> [Problem statement]
Gather every line of the listing below that contains the string "agent". Case counts, so a line matches only if its letters have the same capitalization.

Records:
★ ★ ★ ★ ★

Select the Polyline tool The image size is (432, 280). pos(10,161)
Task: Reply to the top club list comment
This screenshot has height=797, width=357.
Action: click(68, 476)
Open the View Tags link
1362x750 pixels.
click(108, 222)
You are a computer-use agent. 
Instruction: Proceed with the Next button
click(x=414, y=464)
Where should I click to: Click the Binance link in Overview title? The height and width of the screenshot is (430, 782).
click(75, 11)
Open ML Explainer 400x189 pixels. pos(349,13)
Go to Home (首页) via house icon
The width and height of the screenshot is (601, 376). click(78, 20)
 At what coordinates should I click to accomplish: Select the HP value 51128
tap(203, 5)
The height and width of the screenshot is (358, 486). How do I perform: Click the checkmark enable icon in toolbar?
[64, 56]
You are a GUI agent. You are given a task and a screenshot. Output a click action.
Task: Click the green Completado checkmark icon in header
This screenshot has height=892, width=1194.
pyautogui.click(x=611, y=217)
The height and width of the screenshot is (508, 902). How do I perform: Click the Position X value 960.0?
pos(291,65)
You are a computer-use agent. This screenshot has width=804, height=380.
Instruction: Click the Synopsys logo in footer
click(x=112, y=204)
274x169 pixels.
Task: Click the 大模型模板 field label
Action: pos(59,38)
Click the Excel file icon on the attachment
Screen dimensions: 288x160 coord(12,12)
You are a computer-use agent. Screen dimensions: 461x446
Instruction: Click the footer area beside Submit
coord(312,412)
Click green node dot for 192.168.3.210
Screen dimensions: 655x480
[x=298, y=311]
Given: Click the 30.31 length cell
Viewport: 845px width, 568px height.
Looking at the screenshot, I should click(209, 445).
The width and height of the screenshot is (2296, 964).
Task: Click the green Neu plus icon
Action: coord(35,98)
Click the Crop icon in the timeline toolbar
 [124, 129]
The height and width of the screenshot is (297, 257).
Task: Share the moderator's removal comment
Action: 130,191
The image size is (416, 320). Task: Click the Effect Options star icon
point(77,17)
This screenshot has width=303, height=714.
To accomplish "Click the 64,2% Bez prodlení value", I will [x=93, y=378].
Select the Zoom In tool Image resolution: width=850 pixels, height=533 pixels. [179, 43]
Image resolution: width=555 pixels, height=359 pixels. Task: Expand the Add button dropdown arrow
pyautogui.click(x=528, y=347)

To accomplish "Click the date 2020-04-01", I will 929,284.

★ ★ ★ ★ ★

> [The answer]
You are a computer-use agent. 
You are a GUI agent. You are given a task and a screenshot. Output a click action.
You are a computer-use agent. This screenshot has width=804, height=380.
You are a computer-use agent. Screen dimensions: 461x446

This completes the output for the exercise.